START Data for review

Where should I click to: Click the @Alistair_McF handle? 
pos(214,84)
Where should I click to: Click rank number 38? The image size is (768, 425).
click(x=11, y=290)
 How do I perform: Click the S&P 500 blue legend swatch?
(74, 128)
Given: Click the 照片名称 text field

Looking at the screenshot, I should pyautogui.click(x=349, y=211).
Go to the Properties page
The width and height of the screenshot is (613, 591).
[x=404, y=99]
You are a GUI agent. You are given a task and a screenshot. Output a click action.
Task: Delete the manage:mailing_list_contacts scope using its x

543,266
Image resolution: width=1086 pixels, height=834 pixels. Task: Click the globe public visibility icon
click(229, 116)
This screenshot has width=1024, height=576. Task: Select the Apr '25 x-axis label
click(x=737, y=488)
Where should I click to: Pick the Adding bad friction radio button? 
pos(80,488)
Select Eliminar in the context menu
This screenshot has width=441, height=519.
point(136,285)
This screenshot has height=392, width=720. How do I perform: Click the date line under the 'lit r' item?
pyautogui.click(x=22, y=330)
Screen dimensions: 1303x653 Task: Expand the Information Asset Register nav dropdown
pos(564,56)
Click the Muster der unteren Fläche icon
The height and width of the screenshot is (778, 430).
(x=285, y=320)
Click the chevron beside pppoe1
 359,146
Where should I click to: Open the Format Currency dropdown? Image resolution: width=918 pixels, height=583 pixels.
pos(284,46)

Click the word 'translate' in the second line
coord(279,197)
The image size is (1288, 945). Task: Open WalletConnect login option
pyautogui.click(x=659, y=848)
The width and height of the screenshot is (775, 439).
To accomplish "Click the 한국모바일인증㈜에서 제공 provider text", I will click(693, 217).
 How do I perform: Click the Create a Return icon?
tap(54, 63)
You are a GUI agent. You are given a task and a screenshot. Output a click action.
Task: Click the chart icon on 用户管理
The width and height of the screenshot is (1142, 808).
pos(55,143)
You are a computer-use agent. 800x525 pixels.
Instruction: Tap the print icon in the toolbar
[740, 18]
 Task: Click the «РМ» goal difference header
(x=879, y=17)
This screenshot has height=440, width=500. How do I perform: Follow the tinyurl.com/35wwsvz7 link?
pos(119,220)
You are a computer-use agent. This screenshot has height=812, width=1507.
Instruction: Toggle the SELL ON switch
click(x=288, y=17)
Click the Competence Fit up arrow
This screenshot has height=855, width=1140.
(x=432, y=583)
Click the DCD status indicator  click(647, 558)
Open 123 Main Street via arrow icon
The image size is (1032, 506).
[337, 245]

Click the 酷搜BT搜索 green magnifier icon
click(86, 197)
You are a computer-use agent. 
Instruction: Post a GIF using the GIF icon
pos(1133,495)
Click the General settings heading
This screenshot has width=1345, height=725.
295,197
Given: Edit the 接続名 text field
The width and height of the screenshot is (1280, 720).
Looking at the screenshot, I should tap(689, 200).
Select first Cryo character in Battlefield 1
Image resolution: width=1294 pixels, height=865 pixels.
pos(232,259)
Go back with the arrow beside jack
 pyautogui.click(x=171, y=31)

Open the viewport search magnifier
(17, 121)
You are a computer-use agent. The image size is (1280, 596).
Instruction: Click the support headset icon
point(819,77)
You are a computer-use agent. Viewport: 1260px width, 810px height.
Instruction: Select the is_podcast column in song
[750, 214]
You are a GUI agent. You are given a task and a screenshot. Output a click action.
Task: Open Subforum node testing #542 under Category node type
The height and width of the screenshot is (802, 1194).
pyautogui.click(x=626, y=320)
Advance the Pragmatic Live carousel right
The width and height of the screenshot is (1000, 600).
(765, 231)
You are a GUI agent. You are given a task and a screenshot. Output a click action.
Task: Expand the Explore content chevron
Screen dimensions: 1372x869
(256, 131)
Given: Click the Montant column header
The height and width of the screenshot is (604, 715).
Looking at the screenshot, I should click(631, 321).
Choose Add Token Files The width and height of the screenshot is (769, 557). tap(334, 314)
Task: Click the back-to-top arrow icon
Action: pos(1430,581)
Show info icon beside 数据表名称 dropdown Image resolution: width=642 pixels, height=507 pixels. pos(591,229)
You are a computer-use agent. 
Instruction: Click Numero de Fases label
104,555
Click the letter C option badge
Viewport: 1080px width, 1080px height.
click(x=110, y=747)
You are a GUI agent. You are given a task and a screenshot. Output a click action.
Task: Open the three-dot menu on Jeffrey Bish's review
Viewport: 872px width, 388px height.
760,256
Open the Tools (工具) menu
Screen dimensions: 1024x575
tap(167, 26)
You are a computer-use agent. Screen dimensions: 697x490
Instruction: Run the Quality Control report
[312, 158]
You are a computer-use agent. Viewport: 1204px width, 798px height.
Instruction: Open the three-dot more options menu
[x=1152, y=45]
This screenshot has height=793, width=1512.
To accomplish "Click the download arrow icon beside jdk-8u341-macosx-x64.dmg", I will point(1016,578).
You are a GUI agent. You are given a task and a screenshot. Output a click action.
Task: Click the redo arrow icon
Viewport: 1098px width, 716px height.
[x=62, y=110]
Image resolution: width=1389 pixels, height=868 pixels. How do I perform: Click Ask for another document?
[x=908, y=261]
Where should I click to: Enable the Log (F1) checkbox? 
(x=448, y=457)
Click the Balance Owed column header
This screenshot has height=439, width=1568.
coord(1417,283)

END Data for review

-- How to complete this task --
Scan the listing and copy every line where the string "computer" shows up.

-- Task result --
You are a computer-use agent. 800x525 pixels.
You are a computer-use agent. This screenshot has height=812, width=1507.
You are a computer-use agent. 
You are a computer-use agent. The image size is (1280, 596).
You are a computer-use agent. Viewport: 1260px width, 810px height.
You are a computer-use agent. 
You are a computer-use agent. Screen dimensions: 697x490
You are a computer-use agent. Viewport: 1204px width, 798px height.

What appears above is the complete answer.